Durham struggled between the sentimental impulse to soothe her, and the practical instinct that it was a moment for unmitigated frankness.
“I’m not sure that I do; but if you can’t find out what Madame de Treymes thinks, I’ll see what I can do myself.”
“Oh–you!” broke from her in mingled terror and admiration; and pausing on her doorstep to lay her hand in his before she touched the bell, she added with a half-whimsical flash of regret: “Why didn’t this happen to Fanny Frisbee?”
III
Why had it not happened to Fanny Frisbee?

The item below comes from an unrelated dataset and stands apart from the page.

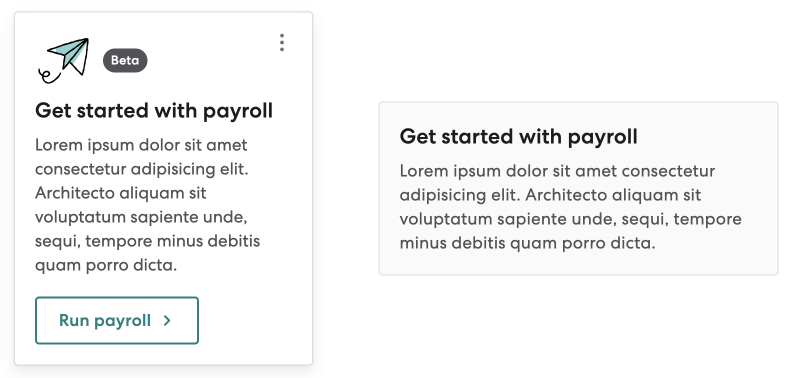Screen dimensions: 790x378
Task: Click gray card's 'Lorem ipsum dolor sit amet consectetur' line
Action: (x=557, y=171)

Durham put the question to himself as he walked back along the quays, in a state of inner commotion which left him, for once, insensible to the ordered beauty of his surroundings. Propinquity had not been lacking: he had known Miss Frisbee since his college days. In unsophisticated circles, one family is apt to quote another; and the Durham ladies had always quoted the Frisbees. The Frisbees were bold, experienced, enterprising: they had what the novelists of the day called “dash.” The beautiful Fanny was especially dashing; she had the showiest national attributes, tempered only by a native grace of softness, as the beam of her eyes was subdued by the length of their lashes. And yet young Durham, though not unsusceptible to such charms, had remained content to enjoy them from a safe distance of good fellowship. If he had been asked why, he could not have told; but the Durham of forty understood. It was because there were, with minor modifications, many other Fanny Frisbees; whereas never before, within his ken, had there been a Fanny de Malrive.
He had felt it in a flash, when, the autumn before, he had run across her one evening in the dining-room of the Beaurivage at Ouchy; when, after a furtive exchange of glances, they had simultaneously arrived at recognition, followed by an eager pressure of hands, and a long evening of reminiscence on the starlit terrace. She was the same, but so mysteriously changed! And it was the mystery, the sense of unprobed depths of initiation, which drew him to her as her freshness had never drawn him. He had not hitherto attempted to define the nature of the change: it remained for his sister Nannie to do that when, on his return to the Rue de Rivoli, where the family were still sitting in conclave upon their recent visitor, Miss Durham summed up their groping comments in the phrase: “I never saw anything so French!”
Durham, understanding what his sister’s use of the epithet implied, recognized it instantly as the explanation of his own feelings. Yes, it was the finish, the modelling, which Madame de Malrive’s experience had given her that set her apart from the fresh uncomplicated personalities of which she had once been simply the most charming type. The influences that had lowered her voice, regulated her gestures, toned her down to harmony with the warm dim background of a long social past–these influences had lent to her natural fineness of perception a command of expression adapted to complex conditions. She had moved in surroundings through which one could hardly bounce and bang on the genial American plan without knocking the angles off a number of sacred institutions; and her acquired dexterity of movement seemed to Durham a crowning grace. It was a shock, now that he knew at what cost the dexterity had been acquired, to acknowledge this even to himself; he hated to think that she could owe anything to such conditions as she had been placed in. And it gave him a sense of the tremendous strength of the organization into which she had been absorbed, that in spite of her horror, her moral revolt, she had not reacted against its external forms. She might abhor her husband, her marriage, and the world to which it had introduced her, but she had become a product of that world in its outward expression, and no better proof of the fact was needed than her exotic enjoyment of Americanism.